De las ciento veinte obras reunidas con ocasión de la exposición en el centro artístico madrileño, ninguna más radical que las pinturas oxidadas –a veces, con sus propios fluidos de orina– de Warhol, donde remeda las obras que Pollock hizo justo antes de morir, las pinturas chorreadas en los enormes lienzos. El resultado es un espacio sin límites precisos, como si quisiera hablar de aquello –la homosexualidad, por ejemplo– de lo cual es mejor callarse.

Warhol retoma el lugar que Pollock deja abierto y relee continuamente el propio concepto espacial”, afirma la comisaria Estrella de Diego, quien ha visto reeditado, con ocasión de la exposición, su ensayo Tristísimo Warhol (Anagrama), en el que ya cuestionaba hace veinticinco años esa presunta transición de un arte hondo y desgarrado como el expresionismo abstracto a otro frío y melancólico representado en los códigos del pop.

Una de las ‘sombras’ de Andy Warhol, quien presentía ya la muerte en esta serie de inspiración abstracta.

Una de las ‘sombras’ de Andy Warhol, quien presentía ya la muerte en esta serie de inspiración abstracta.

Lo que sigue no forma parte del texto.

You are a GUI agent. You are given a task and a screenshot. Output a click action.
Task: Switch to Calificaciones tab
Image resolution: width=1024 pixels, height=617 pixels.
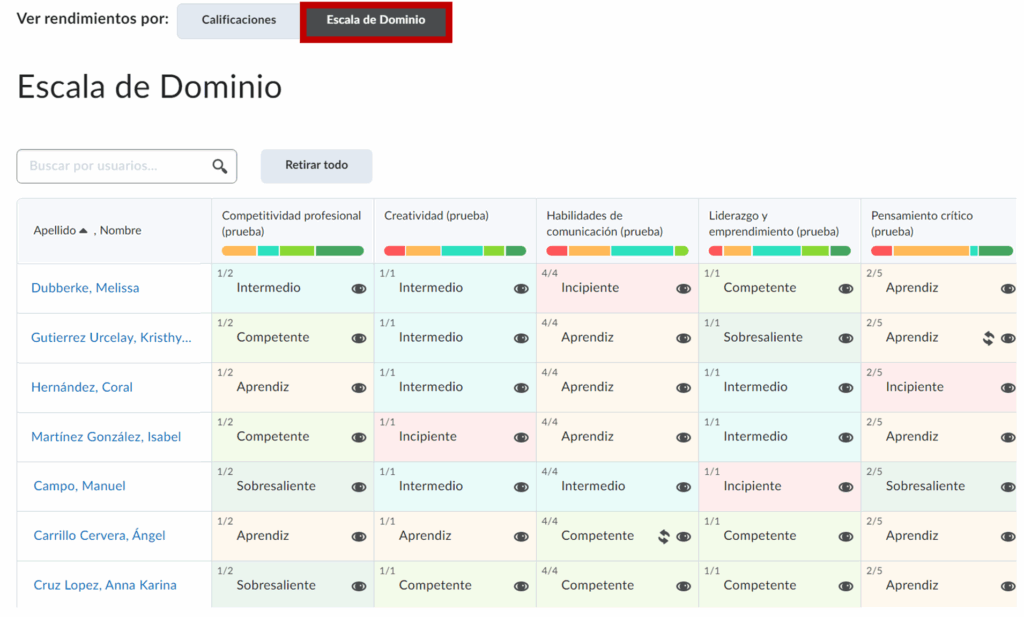point(238,20)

THE ANDY WARHOL MUSEUM / VEGAP. MADRID, 2025

A los dos artistas les acompañan en la exposición otros –Mark Rothko, Lee Krasner, Helen Frankenthaler, Marisol Escobar, Sol LeWitt y Cy Twombly, entre ellos–, quienes se suman a la tarea de demostrar que las categorías de abstracto y figurativo son solo representaciones de la realidad. Hubo pinturas y fotografías que fueron las dos cosas a la vez. Sin ir más lejos, Express, el gran mural que Robert Rauschenberg ejecutó en 1963, parece un collage de Warhol en medio de una tormenta matérica al estilo de Pollock.

Hay un último hallazgo en la propuesta del Museo Thyssen-Bornemisza: la serie Sombras de Warhol, ejecutada en los años finales de la década de los setenta, en las que ya es imposible distinguir ninguna figura. El artista está cercado por una muerte que presiente con claridad, con ese instinto para la nostalgia que tienen los bellamente frívolos, y llega a su fin una de las tramas más apasionantes de la pintura del siglo XX, salvaje y ritual, siempre en el filo.